Exercise prompt -
Copy, from the entries below, each line where the word "computer" can be found.

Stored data
● ● ● ●

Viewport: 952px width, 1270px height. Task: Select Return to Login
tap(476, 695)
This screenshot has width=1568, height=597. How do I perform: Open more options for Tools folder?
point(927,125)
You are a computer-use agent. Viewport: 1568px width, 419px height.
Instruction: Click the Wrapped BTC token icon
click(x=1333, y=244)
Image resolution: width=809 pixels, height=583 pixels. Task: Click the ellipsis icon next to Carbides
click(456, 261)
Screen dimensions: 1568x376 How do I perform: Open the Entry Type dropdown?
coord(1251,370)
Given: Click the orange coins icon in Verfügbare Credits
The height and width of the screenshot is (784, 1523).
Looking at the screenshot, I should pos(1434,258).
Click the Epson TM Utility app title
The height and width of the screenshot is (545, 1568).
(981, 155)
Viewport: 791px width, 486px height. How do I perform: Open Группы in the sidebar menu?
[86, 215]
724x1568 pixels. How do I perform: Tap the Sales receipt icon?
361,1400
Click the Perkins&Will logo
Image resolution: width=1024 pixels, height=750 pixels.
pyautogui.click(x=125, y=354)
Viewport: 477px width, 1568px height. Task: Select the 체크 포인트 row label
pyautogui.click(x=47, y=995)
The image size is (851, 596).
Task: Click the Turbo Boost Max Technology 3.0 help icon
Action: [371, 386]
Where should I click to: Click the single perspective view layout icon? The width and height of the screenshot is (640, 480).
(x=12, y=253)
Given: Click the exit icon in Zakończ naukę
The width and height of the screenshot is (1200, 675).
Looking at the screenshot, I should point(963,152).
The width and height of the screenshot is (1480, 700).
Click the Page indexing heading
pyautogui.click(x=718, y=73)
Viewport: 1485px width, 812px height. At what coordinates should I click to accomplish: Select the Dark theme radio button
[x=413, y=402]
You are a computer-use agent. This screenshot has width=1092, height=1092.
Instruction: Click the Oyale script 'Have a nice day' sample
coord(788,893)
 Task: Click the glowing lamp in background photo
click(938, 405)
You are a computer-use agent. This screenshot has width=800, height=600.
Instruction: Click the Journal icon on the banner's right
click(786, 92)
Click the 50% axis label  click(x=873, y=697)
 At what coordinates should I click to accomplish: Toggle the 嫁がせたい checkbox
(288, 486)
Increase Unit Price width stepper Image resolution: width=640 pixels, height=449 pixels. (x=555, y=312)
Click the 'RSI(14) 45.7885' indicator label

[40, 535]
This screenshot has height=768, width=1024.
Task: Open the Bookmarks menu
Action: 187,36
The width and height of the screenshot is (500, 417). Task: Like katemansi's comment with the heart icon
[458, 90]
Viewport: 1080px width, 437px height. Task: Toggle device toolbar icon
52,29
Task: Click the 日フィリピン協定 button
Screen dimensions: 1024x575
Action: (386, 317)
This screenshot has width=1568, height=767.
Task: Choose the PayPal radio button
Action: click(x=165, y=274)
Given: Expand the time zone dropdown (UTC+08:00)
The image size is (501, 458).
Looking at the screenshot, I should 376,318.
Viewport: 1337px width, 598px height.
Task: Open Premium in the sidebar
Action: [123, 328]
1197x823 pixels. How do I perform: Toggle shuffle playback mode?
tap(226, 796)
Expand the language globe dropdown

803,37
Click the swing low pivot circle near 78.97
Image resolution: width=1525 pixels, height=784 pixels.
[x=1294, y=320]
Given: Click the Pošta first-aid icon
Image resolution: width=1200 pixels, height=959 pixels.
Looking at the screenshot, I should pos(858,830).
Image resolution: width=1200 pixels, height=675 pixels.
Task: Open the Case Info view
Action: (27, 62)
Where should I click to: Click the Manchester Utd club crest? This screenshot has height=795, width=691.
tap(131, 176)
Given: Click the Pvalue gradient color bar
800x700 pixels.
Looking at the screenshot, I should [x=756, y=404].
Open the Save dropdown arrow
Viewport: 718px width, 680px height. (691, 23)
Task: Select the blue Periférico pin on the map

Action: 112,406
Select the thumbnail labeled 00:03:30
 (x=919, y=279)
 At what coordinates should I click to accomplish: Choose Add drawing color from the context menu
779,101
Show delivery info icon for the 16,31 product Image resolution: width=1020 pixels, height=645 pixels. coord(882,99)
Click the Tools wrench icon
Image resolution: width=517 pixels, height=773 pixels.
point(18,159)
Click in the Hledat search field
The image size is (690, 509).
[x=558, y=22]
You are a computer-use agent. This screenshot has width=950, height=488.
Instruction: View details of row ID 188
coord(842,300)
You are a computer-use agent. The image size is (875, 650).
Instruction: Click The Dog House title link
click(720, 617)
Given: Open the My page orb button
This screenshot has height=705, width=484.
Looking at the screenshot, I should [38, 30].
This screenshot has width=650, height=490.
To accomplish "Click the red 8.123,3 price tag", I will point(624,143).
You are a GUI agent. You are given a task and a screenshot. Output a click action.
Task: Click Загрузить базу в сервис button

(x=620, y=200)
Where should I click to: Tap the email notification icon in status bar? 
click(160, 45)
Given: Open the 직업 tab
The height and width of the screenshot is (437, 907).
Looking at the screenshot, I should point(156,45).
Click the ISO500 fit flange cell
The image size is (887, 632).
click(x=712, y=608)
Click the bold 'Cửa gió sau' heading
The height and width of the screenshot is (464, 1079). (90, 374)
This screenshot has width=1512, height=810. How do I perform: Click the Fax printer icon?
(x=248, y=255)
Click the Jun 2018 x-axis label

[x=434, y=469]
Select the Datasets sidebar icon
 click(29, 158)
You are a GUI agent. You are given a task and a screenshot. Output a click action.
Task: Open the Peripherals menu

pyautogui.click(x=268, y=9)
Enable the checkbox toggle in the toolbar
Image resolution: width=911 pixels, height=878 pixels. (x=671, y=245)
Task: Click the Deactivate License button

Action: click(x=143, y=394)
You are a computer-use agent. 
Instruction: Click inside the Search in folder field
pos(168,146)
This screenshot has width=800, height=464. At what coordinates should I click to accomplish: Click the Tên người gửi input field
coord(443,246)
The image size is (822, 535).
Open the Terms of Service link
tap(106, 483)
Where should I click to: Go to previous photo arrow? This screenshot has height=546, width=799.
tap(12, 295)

● ● ● ●

Task result -
You are a computer-use agent. Viewport: 1568px width, 419px height.
You are a computer-use agent. This screenshot has width=1092, height=1092.
You are a computer-use agent. This screenshot has width=800, height=600.
You are a computer-use agent. This screenshot has width=950, height=488.
You are a computer-use agent. The image size is (875, 650).
You are a computer-use agent. 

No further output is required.